WASHINGTON, Dec 21 (NNN-MERCOPRESS) — According to a report from the International Monetary Fund (IMF) released Tuesday, Brazil is now the ninth-largest economy in the world, thus displacing Canada from that position.
“They don’t know the work you have to do to be so lucky,” President Luiz Inácio Lula da Silva posted on social networks after receiving the news. In 2020, under then-President Jair Bolsonaro, the South American country had fallen to 12th place.
Between 2009 and 2014, during the end of Lula’s second term and the beginning of Dilma Rousseff’s administration (2011-2016), Brazil became the sixth-largest economy in the world, surpassing even the United Kingdom in terms of Gross Domestic Product (GDP).
According to the IMF document, the world’s top 20 economies in 2023 are the United States, China, Germany, Japan, India, the United Kingdom, France, Italy, Brazil, Canada, Russia, Mexico, South Korea, Australia, Spain, Indonesia, Turkey, the Netherlands, Saudi Arabia, and Switzerland.

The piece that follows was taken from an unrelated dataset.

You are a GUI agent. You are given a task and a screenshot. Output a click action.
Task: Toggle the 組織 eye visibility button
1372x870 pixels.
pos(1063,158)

The report highlights that Brazil’s GDP is estimated at US$ 2.13 trillion. The Gross Domestic Product (GDP) is a macroeconomic magnitude that expresses the monetary value of a country’s or region’s production of goods and services for final demand during a given period, usually one year or quarterly. According to the IMF, ”GDP measures the monetary value of final goods and services, which are purchased by the end user, produced in a country over a given period of time.”
The GDP reflects the economic evolution of a country and enables comparisons with other countries while understanding the dynamics of growth and/or economic development, among others.